Hace ahora 50 años un grupo de padres y madres con personas dependientes a su cargo decidió ponerse a trabajar. Surge en ese momento la asociación con el objetivo principal de que cada persona, independientemente de su grado de discapacidad, tuviera un proyecto de vida conforme a sus necesidades y autonomía, desarrollando al máximo sus potencial. En ese momento, sin embargo, no existían como ahora profesores especializados en este tipo de educación por lo que tuvieron que enfrentarse a muchas trabas burocráticas. Gracias a la colaboración ciudadana al final el proyecto salió adelante y continúa hoy.

El centro de La Salle, el que se ha convertido en una seña de identidad, fue donado. La Casa Rosada, como se conoce al edificio popularmente, acogió las actividades que comenzaron a ponerse en marcha. Aunque hace unos años existió la posibilidad de mudarse a La Laguna, gracias a un compromiso con diferentes administraciones, finalmente todo apunta a que continuarán su labor en pleno centro de la capital tinerfeña. Una de las razones principales que les lleva a luchar por su sede es que los alumnos y usuarios sigan integrados en el entorno.

Futuro

Aunque la dirección es consciente de las limitaciones del inmueble, sobre todo desde la perspectiva de las barreras físicas que tiene al tratarse de un casona antigua, la intención es realizar una rehabilitación integral que les permita mejorar. Necesitan el apoyo de las instituciones pero también de las familias y personas que de forma desinteresada se comprometan a colaborar con su causa.
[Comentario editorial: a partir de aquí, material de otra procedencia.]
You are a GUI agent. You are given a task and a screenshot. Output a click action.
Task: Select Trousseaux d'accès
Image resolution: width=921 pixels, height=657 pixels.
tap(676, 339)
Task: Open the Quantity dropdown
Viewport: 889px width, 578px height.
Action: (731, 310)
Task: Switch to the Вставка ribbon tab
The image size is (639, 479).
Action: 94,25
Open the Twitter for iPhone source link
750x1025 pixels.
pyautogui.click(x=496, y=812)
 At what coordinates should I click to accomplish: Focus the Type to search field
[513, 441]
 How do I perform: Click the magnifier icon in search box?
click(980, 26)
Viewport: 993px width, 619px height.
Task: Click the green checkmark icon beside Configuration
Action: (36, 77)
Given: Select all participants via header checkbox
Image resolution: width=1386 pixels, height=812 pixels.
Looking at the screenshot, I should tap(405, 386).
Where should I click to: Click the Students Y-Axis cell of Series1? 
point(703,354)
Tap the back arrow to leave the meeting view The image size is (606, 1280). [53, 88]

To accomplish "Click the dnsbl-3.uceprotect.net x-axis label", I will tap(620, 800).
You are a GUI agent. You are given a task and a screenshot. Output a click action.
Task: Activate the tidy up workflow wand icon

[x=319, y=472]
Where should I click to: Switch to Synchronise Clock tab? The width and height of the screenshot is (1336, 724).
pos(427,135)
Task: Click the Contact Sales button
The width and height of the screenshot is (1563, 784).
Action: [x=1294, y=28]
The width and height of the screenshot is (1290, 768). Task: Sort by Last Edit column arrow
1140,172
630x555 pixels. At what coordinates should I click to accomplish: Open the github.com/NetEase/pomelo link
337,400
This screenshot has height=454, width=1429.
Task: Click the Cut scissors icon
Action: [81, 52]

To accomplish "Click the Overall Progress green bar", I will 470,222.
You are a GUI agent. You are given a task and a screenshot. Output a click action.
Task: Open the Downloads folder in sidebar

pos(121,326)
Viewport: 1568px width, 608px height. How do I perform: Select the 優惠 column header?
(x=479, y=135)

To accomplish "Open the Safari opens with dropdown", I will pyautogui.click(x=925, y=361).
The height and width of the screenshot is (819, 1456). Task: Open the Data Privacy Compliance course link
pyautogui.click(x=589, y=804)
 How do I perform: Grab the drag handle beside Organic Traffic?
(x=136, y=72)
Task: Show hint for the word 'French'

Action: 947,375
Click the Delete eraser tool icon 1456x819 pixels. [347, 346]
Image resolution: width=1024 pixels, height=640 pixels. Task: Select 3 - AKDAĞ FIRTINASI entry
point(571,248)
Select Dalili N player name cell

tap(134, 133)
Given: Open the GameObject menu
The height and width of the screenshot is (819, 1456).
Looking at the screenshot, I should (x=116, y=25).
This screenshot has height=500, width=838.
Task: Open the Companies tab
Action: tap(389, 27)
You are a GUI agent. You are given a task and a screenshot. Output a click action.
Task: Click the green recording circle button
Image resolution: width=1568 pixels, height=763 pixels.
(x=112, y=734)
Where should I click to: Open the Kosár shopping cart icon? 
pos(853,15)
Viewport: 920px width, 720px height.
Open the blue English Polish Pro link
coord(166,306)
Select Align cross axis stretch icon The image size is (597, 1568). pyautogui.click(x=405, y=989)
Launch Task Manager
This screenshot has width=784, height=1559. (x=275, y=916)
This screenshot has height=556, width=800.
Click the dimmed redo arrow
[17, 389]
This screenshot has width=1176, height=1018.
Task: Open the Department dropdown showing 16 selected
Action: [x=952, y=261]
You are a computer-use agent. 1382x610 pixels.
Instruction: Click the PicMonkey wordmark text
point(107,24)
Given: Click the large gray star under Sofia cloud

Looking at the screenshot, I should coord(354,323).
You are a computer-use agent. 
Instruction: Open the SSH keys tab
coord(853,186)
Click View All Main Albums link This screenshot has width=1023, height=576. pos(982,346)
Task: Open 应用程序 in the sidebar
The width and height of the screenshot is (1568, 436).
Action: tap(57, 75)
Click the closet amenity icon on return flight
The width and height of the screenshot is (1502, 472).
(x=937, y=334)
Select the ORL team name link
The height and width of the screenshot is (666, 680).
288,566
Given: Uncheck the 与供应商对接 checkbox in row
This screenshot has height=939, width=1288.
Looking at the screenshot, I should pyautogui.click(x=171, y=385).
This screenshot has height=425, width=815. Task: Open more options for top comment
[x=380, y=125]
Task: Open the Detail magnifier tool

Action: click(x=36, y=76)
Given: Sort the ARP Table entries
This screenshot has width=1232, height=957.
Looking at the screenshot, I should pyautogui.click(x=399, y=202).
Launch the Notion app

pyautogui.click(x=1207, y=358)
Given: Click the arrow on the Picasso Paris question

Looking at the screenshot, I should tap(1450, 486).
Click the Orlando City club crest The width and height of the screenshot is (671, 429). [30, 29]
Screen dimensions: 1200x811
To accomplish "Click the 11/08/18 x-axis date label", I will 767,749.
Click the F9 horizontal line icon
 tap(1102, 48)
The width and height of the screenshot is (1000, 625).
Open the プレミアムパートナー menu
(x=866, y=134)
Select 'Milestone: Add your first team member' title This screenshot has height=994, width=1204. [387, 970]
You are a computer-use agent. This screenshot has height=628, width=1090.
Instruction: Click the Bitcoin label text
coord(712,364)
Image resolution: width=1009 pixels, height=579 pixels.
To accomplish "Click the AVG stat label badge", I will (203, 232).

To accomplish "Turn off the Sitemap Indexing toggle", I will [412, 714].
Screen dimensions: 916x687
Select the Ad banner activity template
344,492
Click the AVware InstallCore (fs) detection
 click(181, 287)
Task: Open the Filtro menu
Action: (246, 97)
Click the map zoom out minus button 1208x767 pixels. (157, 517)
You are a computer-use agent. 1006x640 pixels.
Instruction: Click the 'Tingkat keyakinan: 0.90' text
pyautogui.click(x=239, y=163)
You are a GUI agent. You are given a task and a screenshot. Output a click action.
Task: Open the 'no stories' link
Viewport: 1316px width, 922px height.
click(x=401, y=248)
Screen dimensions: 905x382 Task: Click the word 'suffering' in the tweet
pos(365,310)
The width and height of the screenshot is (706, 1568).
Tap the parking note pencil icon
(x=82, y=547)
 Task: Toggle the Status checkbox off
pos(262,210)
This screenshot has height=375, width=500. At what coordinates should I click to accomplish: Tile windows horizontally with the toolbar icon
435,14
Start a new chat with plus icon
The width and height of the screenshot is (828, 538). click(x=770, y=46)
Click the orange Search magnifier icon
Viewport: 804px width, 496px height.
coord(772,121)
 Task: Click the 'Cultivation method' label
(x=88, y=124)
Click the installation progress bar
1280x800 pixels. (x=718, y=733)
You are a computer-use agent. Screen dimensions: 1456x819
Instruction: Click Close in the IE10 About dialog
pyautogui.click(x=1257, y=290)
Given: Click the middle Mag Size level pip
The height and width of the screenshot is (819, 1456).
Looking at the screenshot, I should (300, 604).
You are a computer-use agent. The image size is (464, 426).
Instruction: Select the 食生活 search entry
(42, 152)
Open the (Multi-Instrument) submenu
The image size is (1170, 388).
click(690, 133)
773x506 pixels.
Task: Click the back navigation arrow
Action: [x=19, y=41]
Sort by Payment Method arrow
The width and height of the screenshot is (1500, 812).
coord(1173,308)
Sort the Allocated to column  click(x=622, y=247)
Una de las propuestas pasa por contar con pisos tutelados para que los usuarios con más edad puedan independizarse si su situación se los permite. Algunos de los que acuden a diario a los talleres de formación se encuentran tienen padres mayores y, con el paso del tiempo, estarán solos si no tienen más familia. Esta sería una solución viable sobre todo para aquellos que pueden valerse por si mismos.

Celebración

Para antes de que finalice el año están preparando un acto institucional en el que puedan celebrar estas boda de oro con la sociedad tinerfeña ya que sin este matrimonio el centro no estaría en el lugar que está. Además, aprovecharán el encuentro para poner en valor todo el trabajo que han realizado durante décadas los profesionales del centro así como las directivas que a lo largo de los años han hecho grande a Aspronte. En estos momentos hay casi dos profesoras por cada estudiante.

Que los alumnos se sientan como en casa, felices -lo que se demuestra con sus sonrisas con tan solo compartir con ellos diez segundos-, pone de manifiesto que quienes les acompañan a diario se han convertido prácticamente en su familia. De hecho, la de Aspronte es una gran familia que comparte mucho más que un lazo educativo. Para lo bueno y para lo malo.